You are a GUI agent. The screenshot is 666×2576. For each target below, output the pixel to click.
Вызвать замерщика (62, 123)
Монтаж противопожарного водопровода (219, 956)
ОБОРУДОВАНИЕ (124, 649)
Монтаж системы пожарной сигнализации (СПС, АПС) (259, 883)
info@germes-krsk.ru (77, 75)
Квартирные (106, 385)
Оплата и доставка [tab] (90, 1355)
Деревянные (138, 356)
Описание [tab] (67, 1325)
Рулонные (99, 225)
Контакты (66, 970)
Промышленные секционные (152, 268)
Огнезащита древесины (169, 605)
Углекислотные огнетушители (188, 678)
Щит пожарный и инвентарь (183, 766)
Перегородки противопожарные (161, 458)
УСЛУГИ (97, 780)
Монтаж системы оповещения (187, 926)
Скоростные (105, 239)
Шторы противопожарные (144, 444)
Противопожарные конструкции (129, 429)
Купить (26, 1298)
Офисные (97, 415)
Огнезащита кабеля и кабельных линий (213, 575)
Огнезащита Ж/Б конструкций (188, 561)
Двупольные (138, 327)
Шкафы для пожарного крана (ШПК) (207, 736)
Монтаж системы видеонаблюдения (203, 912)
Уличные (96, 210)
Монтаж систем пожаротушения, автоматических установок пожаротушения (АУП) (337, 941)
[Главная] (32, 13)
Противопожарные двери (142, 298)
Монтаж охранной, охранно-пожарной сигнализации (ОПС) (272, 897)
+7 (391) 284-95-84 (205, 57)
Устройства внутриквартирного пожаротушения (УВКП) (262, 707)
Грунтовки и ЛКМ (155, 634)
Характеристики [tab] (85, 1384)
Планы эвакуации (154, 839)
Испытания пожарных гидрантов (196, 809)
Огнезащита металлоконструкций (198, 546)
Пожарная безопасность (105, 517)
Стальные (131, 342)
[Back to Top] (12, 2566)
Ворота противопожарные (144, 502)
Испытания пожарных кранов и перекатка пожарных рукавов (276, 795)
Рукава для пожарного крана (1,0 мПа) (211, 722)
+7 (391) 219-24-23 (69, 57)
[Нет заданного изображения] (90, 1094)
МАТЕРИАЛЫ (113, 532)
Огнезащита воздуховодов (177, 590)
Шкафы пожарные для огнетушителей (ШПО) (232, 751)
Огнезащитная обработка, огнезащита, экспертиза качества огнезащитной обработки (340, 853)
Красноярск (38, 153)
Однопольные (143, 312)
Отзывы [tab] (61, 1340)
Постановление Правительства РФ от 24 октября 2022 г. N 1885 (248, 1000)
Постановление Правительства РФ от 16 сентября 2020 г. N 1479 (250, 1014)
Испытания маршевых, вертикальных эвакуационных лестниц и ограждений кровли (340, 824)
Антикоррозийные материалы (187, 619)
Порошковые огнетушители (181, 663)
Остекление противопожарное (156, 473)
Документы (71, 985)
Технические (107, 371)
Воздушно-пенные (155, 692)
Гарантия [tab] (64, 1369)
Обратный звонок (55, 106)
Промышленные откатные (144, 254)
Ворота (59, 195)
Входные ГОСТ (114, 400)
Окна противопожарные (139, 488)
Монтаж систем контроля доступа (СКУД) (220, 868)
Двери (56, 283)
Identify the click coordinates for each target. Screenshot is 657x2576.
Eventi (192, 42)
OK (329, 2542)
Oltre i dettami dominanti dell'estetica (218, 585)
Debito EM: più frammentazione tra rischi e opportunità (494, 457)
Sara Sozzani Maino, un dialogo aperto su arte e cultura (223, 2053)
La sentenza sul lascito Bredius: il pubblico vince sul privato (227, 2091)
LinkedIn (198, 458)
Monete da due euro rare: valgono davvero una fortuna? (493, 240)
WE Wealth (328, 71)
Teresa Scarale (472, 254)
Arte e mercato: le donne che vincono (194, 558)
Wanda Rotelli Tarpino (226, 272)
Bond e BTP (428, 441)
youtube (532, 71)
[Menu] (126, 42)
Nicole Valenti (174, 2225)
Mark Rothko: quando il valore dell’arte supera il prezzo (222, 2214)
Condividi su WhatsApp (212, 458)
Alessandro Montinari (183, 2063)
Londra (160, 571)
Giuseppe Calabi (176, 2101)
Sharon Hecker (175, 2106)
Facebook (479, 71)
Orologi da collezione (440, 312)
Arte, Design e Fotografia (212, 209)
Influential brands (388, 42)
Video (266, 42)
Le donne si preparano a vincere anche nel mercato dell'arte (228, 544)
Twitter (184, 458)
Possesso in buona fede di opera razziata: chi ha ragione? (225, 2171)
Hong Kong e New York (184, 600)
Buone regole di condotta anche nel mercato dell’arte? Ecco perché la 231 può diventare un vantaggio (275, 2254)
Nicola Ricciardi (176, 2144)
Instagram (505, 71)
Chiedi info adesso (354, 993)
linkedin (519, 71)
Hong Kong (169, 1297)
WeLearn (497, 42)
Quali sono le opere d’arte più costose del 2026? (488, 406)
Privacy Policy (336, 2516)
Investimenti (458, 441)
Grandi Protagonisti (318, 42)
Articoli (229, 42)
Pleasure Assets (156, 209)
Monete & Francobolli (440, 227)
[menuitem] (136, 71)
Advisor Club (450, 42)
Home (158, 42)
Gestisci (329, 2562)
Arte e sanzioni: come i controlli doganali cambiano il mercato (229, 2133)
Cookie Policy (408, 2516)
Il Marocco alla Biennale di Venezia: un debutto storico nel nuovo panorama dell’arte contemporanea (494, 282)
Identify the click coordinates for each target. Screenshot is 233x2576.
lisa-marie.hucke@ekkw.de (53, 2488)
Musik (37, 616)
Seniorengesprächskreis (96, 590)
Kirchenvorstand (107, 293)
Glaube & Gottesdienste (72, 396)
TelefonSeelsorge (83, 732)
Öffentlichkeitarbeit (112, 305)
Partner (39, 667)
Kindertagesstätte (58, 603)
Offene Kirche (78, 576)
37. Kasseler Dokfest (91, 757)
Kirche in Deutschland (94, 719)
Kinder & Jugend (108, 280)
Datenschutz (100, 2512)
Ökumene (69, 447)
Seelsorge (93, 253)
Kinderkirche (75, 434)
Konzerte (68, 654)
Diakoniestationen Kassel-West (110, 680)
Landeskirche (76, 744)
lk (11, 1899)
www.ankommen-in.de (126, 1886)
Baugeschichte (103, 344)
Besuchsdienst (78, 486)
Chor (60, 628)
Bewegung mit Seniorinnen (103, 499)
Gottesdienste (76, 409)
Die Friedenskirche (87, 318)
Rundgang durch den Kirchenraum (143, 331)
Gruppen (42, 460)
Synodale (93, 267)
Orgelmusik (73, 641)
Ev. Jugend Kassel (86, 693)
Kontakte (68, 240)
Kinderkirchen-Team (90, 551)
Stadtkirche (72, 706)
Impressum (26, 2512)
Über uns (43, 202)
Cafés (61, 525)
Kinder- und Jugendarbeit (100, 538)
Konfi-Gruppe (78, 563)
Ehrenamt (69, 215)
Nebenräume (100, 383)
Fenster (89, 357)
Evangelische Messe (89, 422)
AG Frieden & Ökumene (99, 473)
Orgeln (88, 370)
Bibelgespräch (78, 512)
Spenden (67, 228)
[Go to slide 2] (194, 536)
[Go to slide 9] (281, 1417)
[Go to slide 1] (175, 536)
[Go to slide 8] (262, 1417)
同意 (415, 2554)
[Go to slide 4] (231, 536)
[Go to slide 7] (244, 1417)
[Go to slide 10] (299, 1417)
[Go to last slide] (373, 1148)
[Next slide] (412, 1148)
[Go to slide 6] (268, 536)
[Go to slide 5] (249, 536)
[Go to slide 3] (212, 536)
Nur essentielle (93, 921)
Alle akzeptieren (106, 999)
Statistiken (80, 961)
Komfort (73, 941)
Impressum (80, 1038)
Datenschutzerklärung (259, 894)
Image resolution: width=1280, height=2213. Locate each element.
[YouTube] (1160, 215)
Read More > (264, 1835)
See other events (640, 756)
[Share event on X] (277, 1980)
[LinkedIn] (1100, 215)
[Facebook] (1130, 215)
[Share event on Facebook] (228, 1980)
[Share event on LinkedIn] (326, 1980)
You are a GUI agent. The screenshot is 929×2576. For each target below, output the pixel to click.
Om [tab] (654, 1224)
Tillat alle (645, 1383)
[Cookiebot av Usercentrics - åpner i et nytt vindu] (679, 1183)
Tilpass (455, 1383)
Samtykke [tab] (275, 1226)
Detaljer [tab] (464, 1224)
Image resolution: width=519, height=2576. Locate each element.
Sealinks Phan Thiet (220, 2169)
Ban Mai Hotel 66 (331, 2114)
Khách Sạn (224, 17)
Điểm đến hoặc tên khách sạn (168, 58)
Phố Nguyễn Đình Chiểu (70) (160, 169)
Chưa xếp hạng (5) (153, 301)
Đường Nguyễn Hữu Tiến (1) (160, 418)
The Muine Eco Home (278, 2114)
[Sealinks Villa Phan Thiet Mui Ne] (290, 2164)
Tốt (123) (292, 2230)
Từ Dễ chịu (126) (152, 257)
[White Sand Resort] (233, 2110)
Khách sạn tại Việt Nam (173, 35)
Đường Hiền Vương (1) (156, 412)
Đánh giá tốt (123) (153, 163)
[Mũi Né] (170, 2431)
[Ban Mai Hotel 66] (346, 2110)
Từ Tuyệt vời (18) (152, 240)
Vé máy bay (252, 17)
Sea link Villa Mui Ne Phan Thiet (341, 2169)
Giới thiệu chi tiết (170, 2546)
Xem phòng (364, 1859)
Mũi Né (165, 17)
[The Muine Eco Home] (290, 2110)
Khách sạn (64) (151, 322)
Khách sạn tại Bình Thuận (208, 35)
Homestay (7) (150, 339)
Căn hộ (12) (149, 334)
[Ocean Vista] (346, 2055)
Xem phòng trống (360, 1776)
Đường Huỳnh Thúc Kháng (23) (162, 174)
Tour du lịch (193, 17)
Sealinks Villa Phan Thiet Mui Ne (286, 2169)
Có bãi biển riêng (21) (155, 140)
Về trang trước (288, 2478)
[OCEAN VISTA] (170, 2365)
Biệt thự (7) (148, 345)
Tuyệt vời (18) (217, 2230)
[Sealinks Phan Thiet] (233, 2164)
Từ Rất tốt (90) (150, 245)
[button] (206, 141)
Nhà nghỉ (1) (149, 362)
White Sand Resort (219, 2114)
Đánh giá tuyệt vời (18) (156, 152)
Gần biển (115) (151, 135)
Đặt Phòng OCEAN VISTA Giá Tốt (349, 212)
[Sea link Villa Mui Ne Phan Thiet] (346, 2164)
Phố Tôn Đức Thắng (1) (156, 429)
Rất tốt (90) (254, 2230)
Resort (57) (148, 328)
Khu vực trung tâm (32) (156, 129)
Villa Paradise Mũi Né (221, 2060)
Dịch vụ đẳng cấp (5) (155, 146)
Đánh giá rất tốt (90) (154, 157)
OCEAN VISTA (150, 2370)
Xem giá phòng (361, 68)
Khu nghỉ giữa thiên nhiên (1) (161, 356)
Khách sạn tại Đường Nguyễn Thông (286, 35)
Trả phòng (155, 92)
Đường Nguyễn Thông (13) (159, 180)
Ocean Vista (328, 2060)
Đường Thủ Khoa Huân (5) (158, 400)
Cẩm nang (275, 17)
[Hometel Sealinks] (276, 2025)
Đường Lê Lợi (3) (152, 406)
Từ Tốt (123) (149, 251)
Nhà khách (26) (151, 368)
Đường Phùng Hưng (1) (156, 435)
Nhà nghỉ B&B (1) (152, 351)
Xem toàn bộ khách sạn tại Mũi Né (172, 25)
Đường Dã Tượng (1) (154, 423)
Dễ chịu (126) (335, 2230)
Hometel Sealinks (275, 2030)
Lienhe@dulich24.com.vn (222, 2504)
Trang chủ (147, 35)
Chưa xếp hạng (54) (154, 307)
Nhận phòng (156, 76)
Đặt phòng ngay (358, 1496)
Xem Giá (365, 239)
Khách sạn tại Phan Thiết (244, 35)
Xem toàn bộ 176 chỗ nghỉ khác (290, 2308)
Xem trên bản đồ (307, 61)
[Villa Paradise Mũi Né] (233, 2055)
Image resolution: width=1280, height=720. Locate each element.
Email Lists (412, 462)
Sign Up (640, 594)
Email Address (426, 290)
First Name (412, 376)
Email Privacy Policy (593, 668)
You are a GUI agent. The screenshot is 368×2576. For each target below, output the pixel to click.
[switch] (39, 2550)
——
* **INSTRUCTIONS TO FOLLOW**
When you reach the line containing "Hong Kong e New York (184, 600)" in the data above, start copying exactly, and stop after the line containing "Quali sono le".

* **EXERCISE SOLUTION**
Hong Kong e New York (184, 600)
Buone regole di condotta anche nel mercato dell’arte? Ecco perché la 231 può diventare un vantaggio (275, 2254)
Nicola Ricciardi (176, 2144)
Instagram (505, 71)
Chiedi info adesso (354, 993)
linkedin (519, 71)
Hong Kong (169, 1297)
WeLearn (497, 42)
Quali sono le opere d’arte più costose del 2026? (488, 406)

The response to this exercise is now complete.